Select every line in the rows below that contains the word "what", treating uppercase and lowercase as different.

A run of rows
* START *

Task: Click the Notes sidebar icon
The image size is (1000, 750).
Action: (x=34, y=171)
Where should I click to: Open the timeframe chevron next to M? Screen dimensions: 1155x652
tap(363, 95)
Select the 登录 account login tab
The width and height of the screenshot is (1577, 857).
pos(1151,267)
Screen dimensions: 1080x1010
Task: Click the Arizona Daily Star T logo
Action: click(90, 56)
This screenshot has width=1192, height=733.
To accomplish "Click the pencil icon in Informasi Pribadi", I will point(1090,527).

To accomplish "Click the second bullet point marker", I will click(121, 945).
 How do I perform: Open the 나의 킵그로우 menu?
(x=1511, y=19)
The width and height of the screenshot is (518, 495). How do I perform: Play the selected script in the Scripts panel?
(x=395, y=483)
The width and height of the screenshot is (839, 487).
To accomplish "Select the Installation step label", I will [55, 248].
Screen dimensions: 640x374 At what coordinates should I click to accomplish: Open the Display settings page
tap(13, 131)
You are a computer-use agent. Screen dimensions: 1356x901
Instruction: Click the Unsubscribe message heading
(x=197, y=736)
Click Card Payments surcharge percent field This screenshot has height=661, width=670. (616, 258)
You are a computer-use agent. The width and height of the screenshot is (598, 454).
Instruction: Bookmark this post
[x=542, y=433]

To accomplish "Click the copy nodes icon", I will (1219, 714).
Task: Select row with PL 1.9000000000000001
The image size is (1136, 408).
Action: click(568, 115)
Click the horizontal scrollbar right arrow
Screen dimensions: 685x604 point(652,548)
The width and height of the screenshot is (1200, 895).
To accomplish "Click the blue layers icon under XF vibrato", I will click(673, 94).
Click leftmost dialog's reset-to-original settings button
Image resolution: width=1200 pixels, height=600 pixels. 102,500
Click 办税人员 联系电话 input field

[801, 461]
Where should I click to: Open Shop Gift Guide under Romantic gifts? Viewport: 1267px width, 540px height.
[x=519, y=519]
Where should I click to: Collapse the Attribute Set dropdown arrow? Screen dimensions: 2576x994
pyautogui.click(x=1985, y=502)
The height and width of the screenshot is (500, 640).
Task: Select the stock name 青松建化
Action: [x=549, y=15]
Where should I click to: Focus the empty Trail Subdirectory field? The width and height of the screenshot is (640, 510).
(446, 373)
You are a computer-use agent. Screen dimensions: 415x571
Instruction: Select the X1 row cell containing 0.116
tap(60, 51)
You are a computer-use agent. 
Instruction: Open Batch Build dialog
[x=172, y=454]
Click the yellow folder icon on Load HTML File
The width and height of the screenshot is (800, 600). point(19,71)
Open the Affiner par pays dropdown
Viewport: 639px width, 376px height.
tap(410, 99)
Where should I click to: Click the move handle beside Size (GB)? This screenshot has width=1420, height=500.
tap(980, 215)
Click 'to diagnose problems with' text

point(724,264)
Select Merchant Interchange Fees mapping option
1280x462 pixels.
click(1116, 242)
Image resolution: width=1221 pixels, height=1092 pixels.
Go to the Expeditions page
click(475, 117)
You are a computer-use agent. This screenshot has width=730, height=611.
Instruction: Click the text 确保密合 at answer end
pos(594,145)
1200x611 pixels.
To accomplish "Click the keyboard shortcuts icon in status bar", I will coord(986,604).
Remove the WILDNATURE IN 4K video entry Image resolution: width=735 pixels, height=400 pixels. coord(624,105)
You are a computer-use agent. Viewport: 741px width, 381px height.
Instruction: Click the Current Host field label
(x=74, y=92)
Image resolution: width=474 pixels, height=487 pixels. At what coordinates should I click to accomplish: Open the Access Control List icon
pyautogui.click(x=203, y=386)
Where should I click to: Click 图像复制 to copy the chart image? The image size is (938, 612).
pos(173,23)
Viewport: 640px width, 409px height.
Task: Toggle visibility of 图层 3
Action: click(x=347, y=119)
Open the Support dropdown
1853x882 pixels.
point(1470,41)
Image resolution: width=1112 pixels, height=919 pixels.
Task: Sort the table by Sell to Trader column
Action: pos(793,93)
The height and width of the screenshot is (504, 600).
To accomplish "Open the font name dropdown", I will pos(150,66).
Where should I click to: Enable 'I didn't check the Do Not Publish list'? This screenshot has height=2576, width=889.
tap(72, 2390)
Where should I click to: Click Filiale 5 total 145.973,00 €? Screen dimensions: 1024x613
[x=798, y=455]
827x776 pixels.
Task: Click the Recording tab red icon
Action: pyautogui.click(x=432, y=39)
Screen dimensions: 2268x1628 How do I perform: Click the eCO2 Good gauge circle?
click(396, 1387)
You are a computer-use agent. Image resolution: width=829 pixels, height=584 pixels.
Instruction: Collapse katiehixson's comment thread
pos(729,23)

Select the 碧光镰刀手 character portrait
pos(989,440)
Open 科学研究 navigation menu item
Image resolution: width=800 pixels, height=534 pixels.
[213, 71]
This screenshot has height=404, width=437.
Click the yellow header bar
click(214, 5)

* END *

• _SOLUTION_
Screen dimensions: 640x374 At what coordinates should I click to accomplish: Open the Display settings page
Image resolution: width=474 pixels, height=487 pixels. At what coordinates should I click to accomplish: Open the Access Control List icon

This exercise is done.